Quante volte il cristiano deve fare un punto e ripartire: questo non significa non riconoscere la positività delle esperienze fatte; quelle oramai ci appartengono e sono dentro di noi. Occorre avere un atteggiamento di nuova disponibilità capace di ascoltare ciò che avviene intorno a noi e non riproporre stancamente un modello rassicurante oramai sperimentato.

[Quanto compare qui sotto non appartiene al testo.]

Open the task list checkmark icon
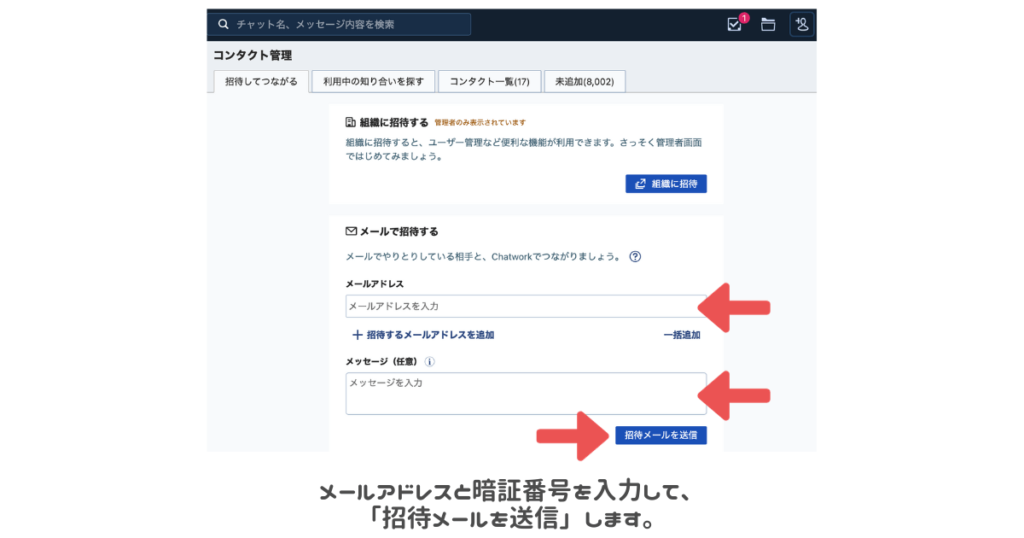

Ad esempio, inserire un grande camino nella chiesa progettata per il paese montano di Pian di Novello, affinchè al termine della giornata, quando la gente si troverà per pregare, ognuno possa portare un proprio pezzo di legna per alimentare il fuoco, di fatto è un'idea semplice e geniale allo stesso tempo. Ma che rimane però inespressa nel nostro animo e se non emergere grazie ad una sensibilità e ad un'attenzione verso la liturgia e avendo percepito il valore dei simboli?

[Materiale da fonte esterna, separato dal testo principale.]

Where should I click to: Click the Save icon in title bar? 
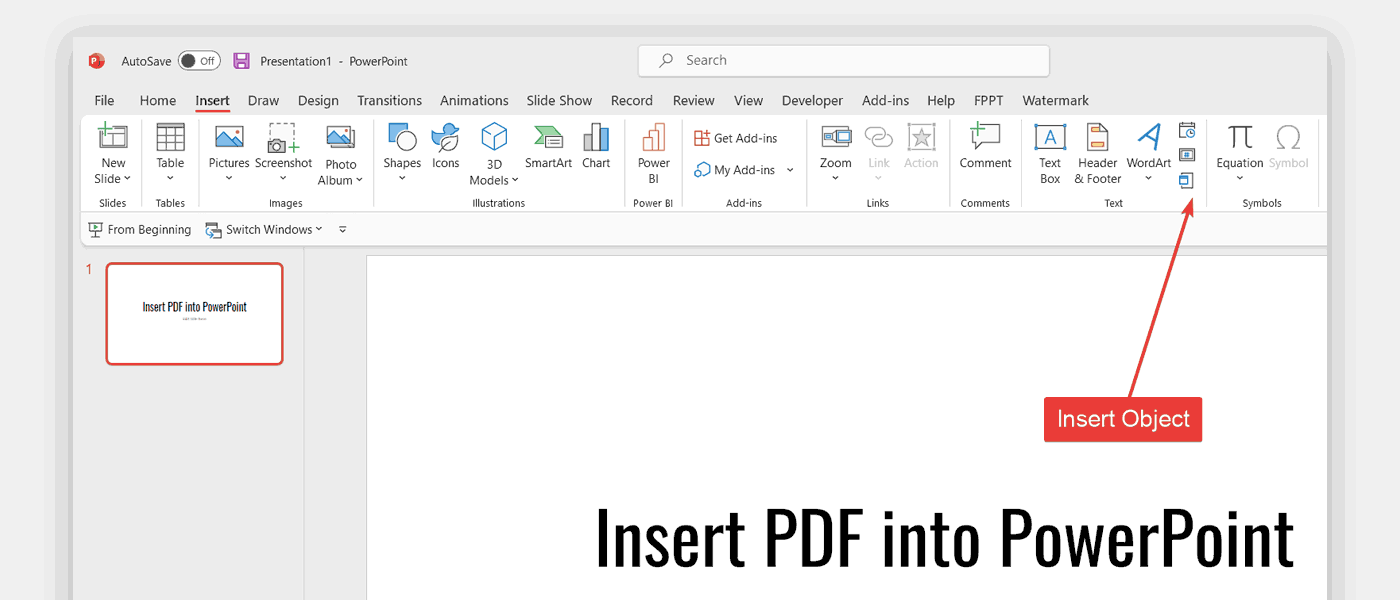(x=241, y=61)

Questo stato d'animo nasce e si rafforza attraverso una vera e propria meditazione nei confronti della vita: qualcosa che prima è stato intuito e poi masticato lentamente con distacco critico grazie ad un paziente lavoro quotidiano. E' il mondo dello spirito che lo esige.

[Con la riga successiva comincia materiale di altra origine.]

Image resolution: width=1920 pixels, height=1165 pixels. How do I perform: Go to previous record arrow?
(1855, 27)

La ricerca di Michelucci è solitaria, in prima persona tesa a costruire il proprio mondo interiore: ogni progetto, anche non realizzato, è documentato da molti disegni, che spesso differiscono l'uno all'altro introducendo ogni volta una piccola modificazione, segnando così il tempo della riflessione. Oggi, nella società dei consumi, tutto è stato velocizzato e anche i progetti vengono selezionati dagli enti per la loro rapidità di esecuzione: il fare prende sempre più possesso del come e perché fare.
Nel noto articolo "Giovanni Michelucci teologo dell'architettura", Padre Eugenio Marino, non solo vedeva in Michelucci la figura che era riuscita a scardinare lo spazio sacro stereotipato ma anche colui che lentamente era riuscita a calarsi nella dinamica liturgica " Michelucci si è inserito in questa ricerca, e lo si può vedere nelle tre caratteristiche che individuano i suoi edifici sacri: la coralità, l'agorà e il percorso. Tale triade non è che espressione ed interpretazione architettonica delle "caratteristiche della Fede", della ecclesia, che è il Popolo di Dio".
Alla soglia dei cento anni egli è arrivato appena a toccare con un dito di una mano ciò che aveva sempre desiderato e non è un caso che abbia affermato " se io campassi altri novantanove anni, mi basterebbero appena per rincorre questo sogno, questa idea, questa cosa: la città".
Sono sicuro che ci ha lasciati con la felicità nel cuore, sapendo di poter disegnare la città eterna, nel tempo infinito.